Released: 08/03/24
With sophomore album The Collective, the erstwhile Sonic Youth vocalist and bassist Kim Gordon delivers yet more of the fantastic experimental industrial/noise music that made 2019 debut No Home Record such a blast. And I use ‘blast’ advisedly, for there is a sense of playful mischief everywhere on The Collective, which is possibly a direct consequence of the freedom that comes from leaving a storied, decades-spanning group – not to mention separating from the leader of that same band – and discovering that you’re now beholden to no one and can do whatever the hell you want.

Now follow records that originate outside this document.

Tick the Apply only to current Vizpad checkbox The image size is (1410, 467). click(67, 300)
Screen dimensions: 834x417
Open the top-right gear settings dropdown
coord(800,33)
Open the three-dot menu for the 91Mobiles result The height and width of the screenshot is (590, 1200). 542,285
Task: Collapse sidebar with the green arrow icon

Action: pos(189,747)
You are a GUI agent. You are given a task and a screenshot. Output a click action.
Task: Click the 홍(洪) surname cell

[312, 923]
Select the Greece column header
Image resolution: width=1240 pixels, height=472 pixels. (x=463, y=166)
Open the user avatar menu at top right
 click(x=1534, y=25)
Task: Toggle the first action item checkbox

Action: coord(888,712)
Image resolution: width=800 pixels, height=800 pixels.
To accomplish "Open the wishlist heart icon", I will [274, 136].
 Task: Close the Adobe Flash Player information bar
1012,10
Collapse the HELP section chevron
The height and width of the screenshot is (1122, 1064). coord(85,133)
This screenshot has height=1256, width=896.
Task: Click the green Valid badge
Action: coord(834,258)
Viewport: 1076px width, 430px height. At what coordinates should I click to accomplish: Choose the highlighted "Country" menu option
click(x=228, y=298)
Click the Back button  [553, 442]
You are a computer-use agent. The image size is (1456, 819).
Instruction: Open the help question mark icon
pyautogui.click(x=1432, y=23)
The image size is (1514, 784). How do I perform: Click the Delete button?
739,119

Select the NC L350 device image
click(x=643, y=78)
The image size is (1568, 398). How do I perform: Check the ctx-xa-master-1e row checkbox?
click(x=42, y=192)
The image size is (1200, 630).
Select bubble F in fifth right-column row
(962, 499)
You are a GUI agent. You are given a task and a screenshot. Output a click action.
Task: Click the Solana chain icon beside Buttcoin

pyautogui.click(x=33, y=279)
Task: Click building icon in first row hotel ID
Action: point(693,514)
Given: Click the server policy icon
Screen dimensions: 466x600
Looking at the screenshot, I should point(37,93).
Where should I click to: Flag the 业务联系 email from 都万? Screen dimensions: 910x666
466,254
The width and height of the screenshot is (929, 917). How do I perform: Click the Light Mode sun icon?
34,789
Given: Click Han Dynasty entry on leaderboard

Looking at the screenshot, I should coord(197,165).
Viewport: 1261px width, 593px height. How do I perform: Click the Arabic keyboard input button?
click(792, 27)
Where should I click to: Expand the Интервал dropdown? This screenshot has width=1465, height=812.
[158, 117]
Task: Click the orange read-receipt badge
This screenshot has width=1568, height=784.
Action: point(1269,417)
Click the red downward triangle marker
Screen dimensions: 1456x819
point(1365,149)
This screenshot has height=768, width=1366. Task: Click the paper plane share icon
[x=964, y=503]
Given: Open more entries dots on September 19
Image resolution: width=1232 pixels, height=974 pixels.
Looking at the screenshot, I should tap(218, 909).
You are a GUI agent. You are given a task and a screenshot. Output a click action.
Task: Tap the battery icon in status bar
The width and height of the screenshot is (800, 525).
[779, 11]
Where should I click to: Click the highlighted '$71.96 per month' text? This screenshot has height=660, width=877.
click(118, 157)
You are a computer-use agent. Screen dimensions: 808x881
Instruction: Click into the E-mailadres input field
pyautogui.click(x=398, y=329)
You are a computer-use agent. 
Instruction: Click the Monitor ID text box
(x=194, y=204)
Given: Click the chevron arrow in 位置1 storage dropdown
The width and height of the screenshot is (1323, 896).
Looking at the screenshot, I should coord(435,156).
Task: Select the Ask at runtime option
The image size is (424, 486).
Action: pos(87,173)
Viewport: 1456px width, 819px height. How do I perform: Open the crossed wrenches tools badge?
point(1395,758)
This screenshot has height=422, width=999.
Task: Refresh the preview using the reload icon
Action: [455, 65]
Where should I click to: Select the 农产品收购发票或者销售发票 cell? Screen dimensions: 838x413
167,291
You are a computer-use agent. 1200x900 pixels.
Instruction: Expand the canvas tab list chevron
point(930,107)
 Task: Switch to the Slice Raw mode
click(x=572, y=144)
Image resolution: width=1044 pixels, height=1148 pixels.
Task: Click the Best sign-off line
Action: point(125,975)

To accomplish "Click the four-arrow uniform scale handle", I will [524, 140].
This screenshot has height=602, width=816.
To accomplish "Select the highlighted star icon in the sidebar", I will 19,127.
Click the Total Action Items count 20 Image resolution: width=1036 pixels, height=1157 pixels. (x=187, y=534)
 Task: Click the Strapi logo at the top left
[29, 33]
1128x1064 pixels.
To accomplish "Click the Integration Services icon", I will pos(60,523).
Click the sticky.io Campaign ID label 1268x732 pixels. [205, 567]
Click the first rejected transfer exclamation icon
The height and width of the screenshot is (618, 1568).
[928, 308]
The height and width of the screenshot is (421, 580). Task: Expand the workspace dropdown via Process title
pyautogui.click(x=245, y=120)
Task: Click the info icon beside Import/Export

Wisely, Gordon realises that the best way to reassert her creative agency after being a member of one of the most pioneering and influential post-punk/avant-rock guitar bands of all time, is to make a completely different noise altogether; and so instead she conjures thrilling blown-out dub and trap constructions (co-created with producer Justin Raisen), variously spliced with fragments of churning Ministry-esque metal guitar. While redolent of younger experimental musicians such as Puce Mary (AKA Frederikke Hoffmeier), and Pharmakon (AKA Margaret Chardiet), Gordon takes a different tack vocally to those artists, who tend to bury their distortion-laden vocals low in the mix; instead, she places her trademark erotically-charged cool-as-ice sing-talk voice (which was so important to Sonic Youth’s aesthetic) relatively clean and high in the mix, enabling us to revel in her brilliantly caustic Burroughsian monologues.